Dziś podejmowano kolejną próbę przejazdu przez pętle - Grabiszyńska Cmentarz, ale tym razem węższym tramwajem. Niestety znów się to nie udało.
Tramwaj zdołał przejechać bezkolizyjnie tylko obok jednego z trzech słupów trakcyjnych. O pozostałe dwa zawadzał lusterkiem. To tak jak w przypadku, gdy w piątek wjechał tam Protram 205WrAs. Dziś próbę przeprowadzano tramwajem Konstal 105Na.Co oznacza ta nieudana próba? Prawdopodobnie to, że tramwaje na pętle Grabiszyńską, nie wrócą jeszcze przez kolejny miesiąc
A co za tym idzie. Cały luty będzie kursowała tramwajowa linia zastępcza 75 ( Księże Wielkie - WPP).
Wczoraj na torowisku pracowali geodeci, wykonując niezbędne pomiary do ustalenia tego, kto popełnił błąd podczas przebudowy.Uważamy, że z naszej strony nie popełniono żadnych błędów - zapewniał Krzysztof Karnas, dyrektor ds. produkcji firmy Tor-Krak.

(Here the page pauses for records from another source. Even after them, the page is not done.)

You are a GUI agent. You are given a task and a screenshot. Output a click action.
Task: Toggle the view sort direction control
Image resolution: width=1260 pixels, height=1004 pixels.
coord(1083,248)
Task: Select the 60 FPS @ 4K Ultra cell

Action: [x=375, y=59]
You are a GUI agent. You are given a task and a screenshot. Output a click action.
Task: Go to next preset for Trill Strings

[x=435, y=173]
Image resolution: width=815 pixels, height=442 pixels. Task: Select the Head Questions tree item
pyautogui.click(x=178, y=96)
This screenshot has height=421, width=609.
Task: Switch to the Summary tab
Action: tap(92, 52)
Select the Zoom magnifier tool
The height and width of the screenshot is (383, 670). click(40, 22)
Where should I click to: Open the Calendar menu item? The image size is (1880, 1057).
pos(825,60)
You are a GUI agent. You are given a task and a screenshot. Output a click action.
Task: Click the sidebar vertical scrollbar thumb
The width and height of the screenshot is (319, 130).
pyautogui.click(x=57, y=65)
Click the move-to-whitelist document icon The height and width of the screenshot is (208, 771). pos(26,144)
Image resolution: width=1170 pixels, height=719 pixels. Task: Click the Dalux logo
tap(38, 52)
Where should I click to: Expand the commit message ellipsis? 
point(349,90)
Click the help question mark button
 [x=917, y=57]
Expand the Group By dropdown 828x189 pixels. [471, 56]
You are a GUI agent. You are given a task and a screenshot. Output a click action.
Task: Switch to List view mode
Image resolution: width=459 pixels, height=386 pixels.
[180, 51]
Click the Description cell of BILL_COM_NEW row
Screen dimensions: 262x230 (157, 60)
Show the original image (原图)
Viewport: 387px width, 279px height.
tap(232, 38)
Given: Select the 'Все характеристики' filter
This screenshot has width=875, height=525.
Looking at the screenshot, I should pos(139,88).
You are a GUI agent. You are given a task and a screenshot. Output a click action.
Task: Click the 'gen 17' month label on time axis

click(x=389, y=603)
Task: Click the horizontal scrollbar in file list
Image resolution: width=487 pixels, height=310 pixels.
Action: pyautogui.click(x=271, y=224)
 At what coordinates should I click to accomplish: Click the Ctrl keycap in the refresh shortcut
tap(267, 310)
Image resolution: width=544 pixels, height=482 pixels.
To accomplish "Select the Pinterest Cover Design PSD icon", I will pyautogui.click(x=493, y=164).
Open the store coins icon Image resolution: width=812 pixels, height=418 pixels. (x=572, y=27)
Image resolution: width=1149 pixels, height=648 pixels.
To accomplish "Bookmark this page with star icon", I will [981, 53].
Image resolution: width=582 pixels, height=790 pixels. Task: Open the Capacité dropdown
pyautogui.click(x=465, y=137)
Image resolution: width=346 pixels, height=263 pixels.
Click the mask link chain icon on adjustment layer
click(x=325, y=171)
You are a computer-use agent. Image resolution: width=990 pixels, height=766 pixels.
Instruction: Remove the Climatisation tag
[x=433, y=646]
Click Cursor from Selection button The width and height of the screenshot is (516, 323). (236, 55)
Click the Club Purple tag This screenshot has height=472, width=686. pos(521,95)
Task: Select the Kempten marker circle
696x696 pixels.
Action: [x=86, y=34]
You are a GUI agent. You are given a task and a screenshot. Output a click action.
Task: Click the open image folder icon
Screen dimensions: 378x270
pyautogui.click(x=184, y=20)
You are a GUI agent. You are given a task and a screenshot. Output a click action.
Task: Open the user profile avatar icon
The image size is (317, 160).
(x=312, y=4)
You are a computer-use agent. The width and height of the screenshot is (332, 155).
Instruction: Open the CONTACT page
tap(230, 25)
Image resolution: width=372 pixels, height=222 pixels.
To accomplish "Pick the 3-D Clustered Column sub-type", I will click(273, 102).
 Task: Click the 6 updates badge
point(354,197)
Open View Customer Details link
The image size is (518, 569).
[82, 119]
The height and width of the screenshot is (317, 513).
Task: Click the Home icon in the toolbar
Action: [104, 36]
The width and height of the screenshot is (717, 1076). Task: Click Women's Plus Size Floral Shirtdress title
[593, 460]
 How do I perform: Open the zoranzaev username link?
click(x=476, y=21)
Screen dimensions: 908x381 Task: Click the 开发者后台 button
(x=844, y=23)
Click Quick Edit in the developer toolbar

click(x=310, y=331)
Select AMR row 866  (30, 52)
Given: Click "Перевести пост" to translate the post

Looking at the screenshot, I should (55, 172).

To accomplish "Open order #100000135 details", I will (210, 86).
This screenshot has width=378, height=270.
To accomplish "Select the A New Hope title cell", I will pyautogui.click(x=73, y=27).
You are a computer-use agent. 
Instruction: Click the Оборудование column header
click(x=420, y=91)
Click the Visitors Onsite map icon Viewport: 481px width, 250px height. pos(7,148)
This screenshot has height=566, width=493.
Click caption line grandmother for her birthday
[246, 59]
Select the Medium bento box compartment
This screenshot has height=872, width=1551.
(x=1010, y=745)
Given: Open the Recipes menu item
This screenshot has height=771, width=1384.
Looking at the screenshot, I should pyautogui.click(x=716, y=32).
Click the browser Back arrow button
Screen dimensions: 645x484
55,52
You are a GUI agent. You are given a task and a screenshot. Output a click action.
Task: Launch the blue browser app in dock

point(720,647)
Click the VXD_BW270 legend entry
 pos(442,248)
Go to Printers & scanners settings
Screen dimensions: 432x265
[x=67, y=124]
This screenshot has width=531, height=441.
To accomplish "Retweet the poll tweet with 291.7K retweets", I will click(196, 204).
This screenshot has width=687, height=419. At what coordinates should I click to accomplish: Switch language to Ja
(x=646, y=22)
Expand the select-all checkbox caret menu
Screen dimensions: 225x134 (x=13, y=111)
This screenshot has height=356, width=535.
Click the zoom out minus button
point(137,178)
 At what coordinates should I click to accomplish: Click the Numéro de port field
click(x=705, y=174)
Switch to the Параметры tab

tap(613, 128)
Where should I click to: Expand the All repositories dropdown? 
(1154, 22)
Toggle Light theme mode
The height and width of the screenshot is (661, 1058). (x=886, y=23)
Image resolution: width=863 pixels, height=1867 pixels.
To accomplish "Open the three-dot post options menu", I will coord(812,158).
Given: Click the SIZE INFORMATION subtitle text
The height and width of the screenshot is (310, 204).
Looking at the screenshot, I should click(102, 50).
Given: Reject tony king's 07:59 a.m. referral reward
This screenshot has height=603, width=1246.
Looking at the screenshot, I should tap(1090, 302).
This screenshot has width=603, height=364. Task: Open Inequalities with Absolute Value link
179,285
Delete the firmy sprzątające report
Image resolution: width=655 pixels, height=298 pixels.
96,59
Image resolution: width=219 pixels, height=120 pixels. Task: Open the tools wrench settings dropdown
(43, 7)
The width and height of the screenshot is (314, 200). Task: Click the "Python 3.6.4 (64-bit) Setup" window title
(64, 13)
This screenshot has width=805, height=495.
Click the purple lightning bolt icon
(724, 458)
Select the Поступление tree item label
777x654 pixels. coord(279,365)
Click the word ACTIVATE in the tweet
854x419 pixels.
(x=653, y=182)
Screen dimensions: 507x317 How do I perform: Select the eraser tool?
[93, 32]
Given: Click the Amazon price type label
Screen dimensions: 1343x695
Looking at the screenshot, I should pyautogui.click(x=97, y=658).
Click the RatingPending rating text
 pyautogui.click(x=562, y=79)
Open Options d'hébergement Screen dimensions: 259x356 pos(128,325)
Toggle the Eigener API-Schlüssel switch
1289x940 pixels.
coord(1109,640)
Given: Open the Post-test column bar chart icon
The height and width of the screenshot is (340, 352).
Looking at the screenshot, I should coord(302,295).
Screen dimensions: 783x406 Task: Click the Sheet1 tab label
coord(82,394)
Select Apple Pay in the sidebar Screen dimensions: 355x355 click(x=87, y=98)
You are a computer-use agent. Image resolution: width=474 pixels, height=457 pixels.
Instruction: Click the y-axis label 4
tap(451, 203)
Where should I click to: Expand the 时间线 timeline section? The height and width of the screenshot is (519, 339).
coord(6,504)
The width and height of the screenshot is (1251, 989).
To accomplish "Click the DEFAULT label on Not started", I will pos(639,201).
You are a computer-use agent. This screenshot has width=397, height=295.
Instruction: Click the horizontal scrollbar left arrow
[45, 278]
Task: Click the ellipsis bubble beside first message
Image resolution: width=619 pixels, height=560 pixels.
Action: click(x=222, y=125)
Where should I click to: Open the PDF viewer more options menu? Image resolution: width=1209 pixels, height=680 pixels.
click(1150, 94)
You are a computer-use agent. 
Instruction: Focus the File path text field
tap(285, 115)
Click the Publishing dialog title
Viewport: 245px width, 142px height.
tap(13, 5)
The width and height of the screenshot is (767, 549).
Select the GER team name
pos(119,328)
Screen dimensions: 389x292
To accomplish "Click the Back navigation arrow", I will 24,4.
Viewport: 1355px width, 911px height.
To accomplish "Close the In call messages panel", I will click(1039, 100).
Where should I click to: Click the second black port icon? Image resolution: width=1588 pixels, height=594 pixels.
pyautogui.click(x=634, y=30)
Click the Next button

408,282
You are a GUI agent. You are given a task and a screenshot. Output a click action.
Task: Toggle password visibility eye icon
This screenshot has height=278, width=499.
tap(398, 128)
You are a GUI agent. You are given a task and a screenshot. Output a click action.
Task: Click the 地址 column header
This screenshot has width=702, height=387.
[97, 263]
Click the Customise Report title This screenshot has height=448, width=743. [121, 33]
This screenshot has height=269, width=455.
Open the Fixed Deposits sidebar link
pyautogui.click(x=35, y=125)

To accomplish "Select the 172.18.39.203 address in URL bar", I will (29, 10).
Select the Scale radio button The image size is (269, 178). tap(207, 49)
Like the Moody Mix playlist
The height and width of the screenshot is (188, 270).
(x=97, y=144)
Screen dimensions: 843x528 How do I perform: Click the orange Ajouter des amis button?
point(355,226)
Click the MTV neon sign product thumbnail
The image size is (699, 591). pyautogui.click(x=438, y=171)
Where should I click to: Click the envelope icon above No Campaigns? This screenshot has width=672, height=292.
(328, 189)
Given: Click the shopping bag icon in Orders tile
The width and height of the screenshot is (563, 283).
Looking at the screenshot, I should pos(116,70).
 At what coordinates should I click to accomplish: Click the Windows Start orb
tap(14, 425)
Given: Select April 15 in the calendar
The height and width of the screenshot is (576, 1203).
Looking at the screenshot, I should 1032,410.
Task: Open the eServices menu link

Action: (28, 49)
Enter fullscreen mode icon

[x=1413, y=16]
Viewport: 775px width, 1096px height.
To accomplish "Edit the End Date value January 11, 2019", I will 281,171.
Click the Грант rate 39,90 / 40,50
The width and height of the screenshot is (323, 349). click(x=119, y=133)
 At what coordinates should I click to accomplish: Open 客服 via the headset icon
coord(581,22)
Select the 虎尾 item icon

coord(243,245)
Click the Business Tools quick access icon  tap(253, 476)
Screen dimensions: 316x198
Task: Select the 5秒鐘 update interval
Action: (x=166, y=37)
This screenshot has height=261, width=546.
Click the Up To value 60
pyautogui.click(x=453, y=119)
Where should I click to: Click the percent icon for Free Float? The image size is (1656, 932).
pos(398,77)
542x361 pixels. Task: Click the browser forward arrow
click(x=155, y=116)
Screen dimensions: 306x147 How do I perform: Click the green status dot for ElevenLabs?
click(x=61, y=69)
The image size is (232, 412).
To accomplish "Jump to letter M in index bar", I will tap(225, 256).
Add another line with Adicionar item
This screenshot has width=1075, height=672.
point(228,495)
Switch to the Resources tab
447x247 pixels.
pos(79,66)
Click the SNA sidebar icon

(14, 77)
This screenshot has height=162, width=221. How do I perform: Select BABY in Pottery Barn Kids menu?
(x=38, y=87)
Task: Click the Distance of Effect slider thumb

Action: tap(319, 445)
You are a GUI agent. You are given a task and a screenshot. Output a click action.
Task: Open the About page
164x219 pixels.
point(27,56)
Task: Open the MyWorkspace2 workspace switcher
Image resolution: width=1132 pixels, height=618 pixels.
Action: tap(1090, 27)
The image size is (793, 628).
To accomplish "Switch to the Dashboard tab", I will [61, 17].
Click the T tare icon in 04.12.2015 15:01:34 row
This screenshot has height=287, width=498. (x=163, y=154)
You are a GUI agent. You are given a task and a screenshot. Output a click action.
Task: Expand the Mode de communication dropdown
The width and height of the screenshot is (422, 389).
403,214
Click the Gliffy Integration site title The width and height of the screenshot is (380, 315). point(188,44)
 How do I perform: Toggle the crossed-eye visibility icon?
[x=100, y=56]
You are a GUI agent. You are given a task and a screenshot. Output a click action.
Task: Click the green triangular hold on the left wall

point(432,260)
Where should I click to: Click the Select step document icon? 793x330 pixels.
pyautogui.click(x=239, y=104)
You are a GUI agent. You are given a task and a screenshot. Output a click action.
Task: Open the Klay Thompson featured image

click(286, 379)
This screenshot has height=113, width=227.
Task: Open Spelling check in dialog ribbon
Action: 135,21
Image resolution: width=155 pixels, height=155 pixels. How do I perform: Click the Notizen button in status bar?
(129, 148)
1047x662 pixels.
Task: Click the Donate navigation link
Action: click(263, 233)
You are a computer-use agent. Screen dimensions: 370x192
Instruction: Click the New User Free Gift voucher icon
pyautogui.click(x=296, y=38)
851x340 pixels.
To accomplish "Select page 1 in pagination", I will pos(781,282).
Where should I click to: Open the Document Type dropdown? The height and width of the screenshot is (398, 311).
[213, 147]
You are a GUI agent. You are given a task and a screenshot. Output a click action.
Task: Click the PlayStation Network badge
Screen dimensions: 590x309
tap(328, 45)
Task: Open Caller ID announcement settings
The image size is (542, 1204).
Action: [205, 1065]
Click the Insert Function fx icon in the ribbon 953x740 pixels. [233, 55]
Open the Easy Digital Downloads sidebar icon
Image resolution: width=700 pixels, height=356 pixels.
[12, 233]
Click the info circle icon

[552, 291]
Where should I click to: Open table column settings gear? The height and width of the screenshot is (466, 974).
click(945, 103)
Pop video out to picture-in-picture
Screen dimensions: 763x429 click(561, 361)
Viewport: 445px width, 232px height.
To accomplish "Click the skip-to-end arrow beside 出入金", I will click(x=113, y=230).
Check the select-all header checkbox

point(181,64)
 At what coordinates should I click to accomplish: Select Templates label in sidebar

O winie nie jest w stanie przesądzić też Zarząd Dróg i Utrzymania Miasta, który zlecił przeprowadzenie prac na torowisku. - Sprawdziliśmy projekt i jego wykonanie. Na tym etapie wynika z nich, że ani projektant, ani firma przeprowadzająca roboty nie dopuściły się zaniedbań i pomyłek - tłumaczył wczoraj Krzysztof Kubicki, rzecznik prasowy ZDiUM.